### Çözülecek Görevler
A. İsrail-İran çatışmasına dair metinde "Emekli büyükelçi Namık" ifadesinden "karşılandığını ifade etti." ifadesine kadar olan kısmı hiçbir değişiklik yapmadan geri ver.
B. İsrail-İran çatışmasına dair metne göre şu soruları yanıtla:
(i) Namık Tan hangi partinin kaçıncı dönem milletvekilidir?
(ii) Tan'a göre saldırılarda hangi nükleer tesis devre dışı kaldı?
(iii) Tan'ın aktardığına göre Trump, bu amaç doğrultusunda hangi devlet başkanını devreye soktu?
C. İsrail-İran çatışmasına dair metni son cümlesinden sonra devam ettirerek sürdür.

### Belge Bölümü
○ ○ ○ ○ ○
Emekli büyükelçi Namık Tan, İsrail-İran çatışmasının Türkiye’ye etkilerine dikkat çekerek, “Bu savaşın, iktidarın başladığını ve yaz bitmeden sonuçlanacağını iddia ettiği PKK'nın silah bırakma sürecini de etkileyeceğini, hatta durduracağını öngörmek aklın gereğidir” dedi. Tan, İran’ın hava savunma zaafına ve Netanyahu’nun saldırılarının İsrail toplumunda geniş destek bulduğuna da işaret etti.
Emekli büyükelçi ve CHP 28. Dönem Milletvekili Namık Tan, İsrail ile İran arasında artan çatışmalara ilişkin dikkat çeken değerlendirmelerde bulundu. Tan, sivil ölümlerin İsrail’deki siyasal etkisinin İran’a kıyasla çok daha büyük olduğunu belirtirken, İsrail Başbakanı Netanyahu’nun İran’a saldırılarının yalnızca destekçileri tarafından değil, toplumun geniş kesimlerince olumlu karşılandığını ifade etti.
"İRAN'IN SAVUNMA KAPASİTESİ NEREDEYSE SIFIRLANDI"
Tan, İsrail’in, İran’daki son saldırılarında Devrim Muhafızları Ordusu İstihbarat Şefi’nin yardımcısını öldürmesinin ardından “İran’ın istihbarata karşı koyma ve hava savunma yeteneklerinin neredeyse sıfırlandığı” yorumunu yaptı. Saldırılarda nükleer kapasitenin doğrudan hedef alındığını belirten Tan, Natanz tesisinin devre dışı kaldığını, Fordo’ya yönelik saldırı için ise İsrail’in ABD’den destek istediğini aktardı.
“İsrail’in envanterinde ne ABD yapımı sığınak delici mühimmat ne de bunları taşıyacak ağır bombardıman uçağı var” diyen Tan, İsrail’in bu nedenle Washington’u doğrudan sürece dahil etmeye çalıştığını vurguladı.
"TRUMP İRAN'I ROMA BARIŞI’NA ZORLUYOR"
Tan, ABD Başkanı Donald Trump’ın İran’daki lider kadronun hedef alınmasına karşı çıkmasını ise şu sözlerle değerlendirdi: “ABD’nin İran’ı halen kol bükerek İran’ı nükleer kapasiteden tümüyle vazgeçtiğini ilan etmeye ve bir tür ‘Roma Barışı’na razı gelmeye zorlaması.” Tan, bu amaç doğrultusunda Trump’ın Rusya Devlet Başkanı Vladimir Putin’i devreye soktuğunu, ancak Fransa Cumhurbaşkanı Emmanuel Macron’un bu sürece karşı çıktığını, Fransa’ya bu yönde bir talep gelmediğini açıkladığını belirtti.
○ ○ ○ ○ ○
### Kayıtlı Veriler

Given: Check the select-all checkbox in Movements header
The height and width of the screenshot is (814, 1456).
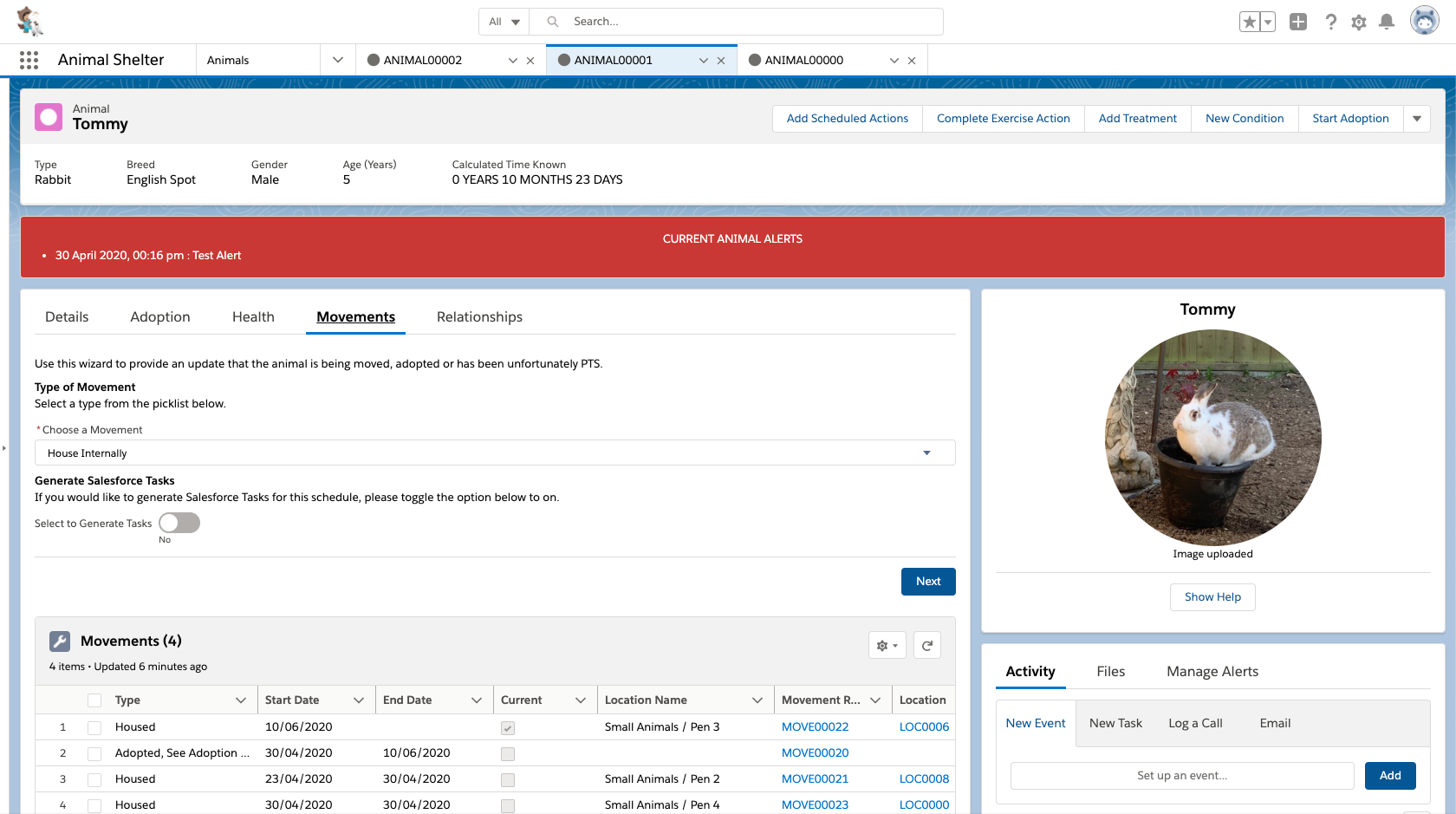Looking at the screenshot, I should point(94,700).
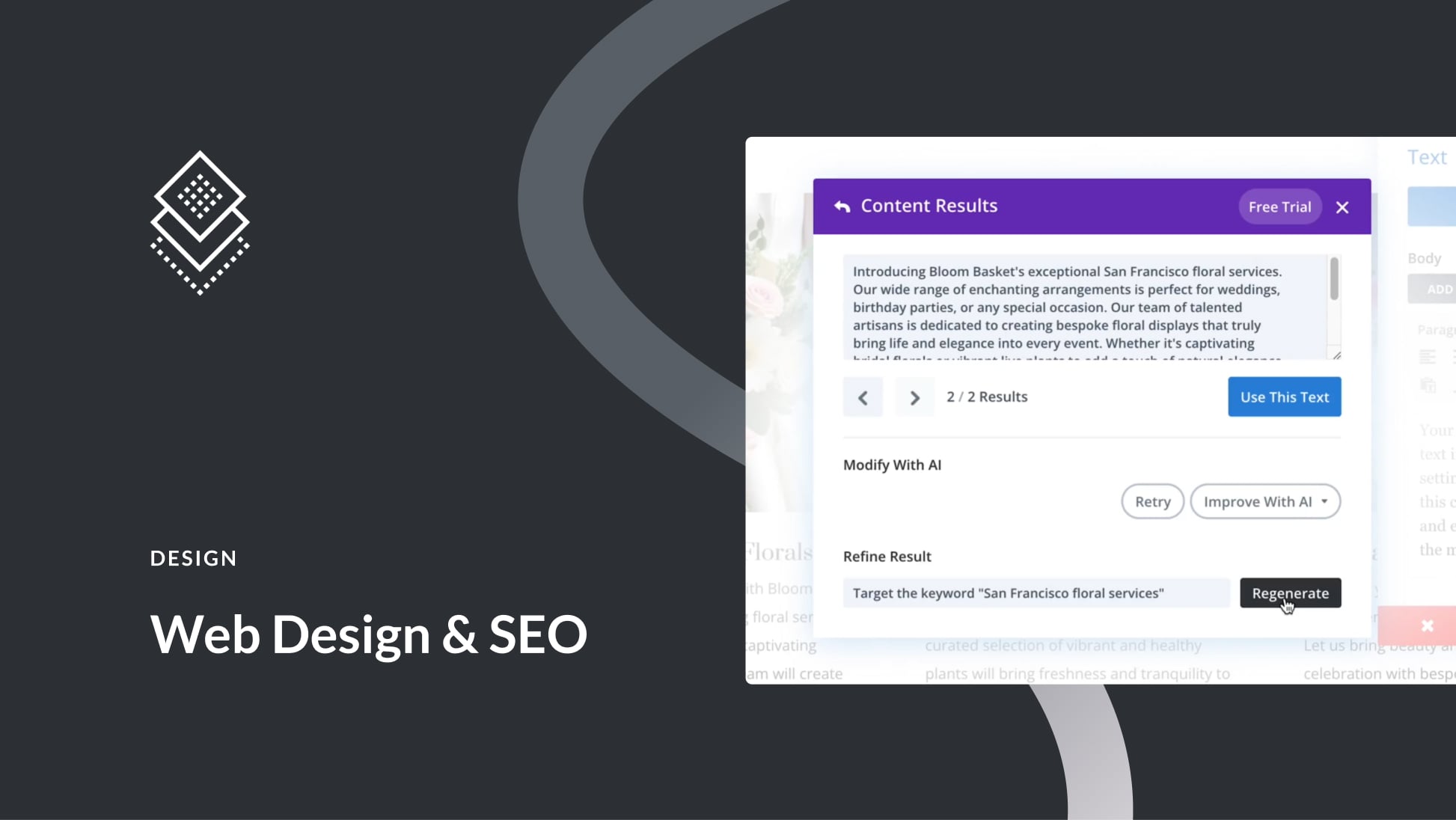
○ ○ ○ ○ ○
### Yanıt Listesi
A.
Emekli büyükelçi Namık Tan, İsrail-İran çatışmasının Türkiye’ye etkilerine dikkat çekerek, “Bu savaşın, iktidarın başladığını ve yaz bitmeden sonuçlanacağını iddia ettiği PKK'nın silah bırakma sürecini de etkileyeceğini, hatta durduracağını öngörmek aklın gereğidir” dedi. Tan, İran’ın hava savunma zaafına ve Netanyahu’nun saldırılarının İsrail toplumunda geniş destek bulduğuna da işaret etti.
Emekli büyükelçi ve CHP 28. Dönem Milletvekili Namık Tan, İsrail ile İran arasında artan çatışmalara ilişkin dikkat çeken değerlendirmelerde bulundu. Tan, sivil ölümlerin İsrail’deki siyasal etkisinin İran’a kıyasla çok daha büyük olduğunu belirtirken, İsrail Başbakanı Netanyahu’nun İran’a saldırılarının yalnızca destekçileri tarafından değil, toplumun geniş kesimlerince olumlu karşılandığını ifade etti.

B.
(i) CHP 28. Dönem Milletvekili
(ii) Natanz
(iii) Rusya Devlet Başkanı Vladimir Putin

C.
Tan’a göre Macron’un tavrı, “Avrupalıların küresel siyasette ne denli etkisiz kaldıklarının” bir göstergesi.
"İRAN YALNIZLAŞTI, HİZBULLAH DESTEĞİNİ ÇEKTİ"
Tan, İran’ın uzun süredir yürüttüğü diplomasi yöntemlerinin başarısız olduğunu savundu ve şu değerlendirmeyi yaptı: “İran’ın ‘müzakere için müzakere’, ‘zaman kazanmak için müzakere’, ‘ipe un serme’ olarak görülebilecek diplomasi yaklaşımının stratejik olarak nasıl yanlış çıktığı da anlaşıldı.”
Hizbullah’ın da bu süreçte İran’la mesafeli durduğunu kaydeden Tan, “Şimdi Hizbullah da -deyim yerindeyse- İran’ın telefonlarına çıkmıyor” dedi. Tan, İran’ın Irak’taki hava sahasını kullanma çabalarının da Irak’ın teknik kapasitesi ve siyasal irade eksikliği nedeniyle sonuçsuz kaldığını ifade etti.
“Görülebilir gelecekte İran’da rejim değişikliği gerçekleşmeyeceğine ve ABD’nin İsrail’e desteği kesilmeyeceğine göre İsrail’in İran’a saldırısı genişleyerek süreceğe benziyor” diyen Tan, çatışmanın yalnızca İran’ın nükleer faaliyetleriyle sınırlı kalmayacağını, bölgesel düzeyde daha büyük yansımaları olacağını vurguladı.
"PKK SÜRECİ DE BU SAVAŞIN GÖLGESİNDE KALABİLİR"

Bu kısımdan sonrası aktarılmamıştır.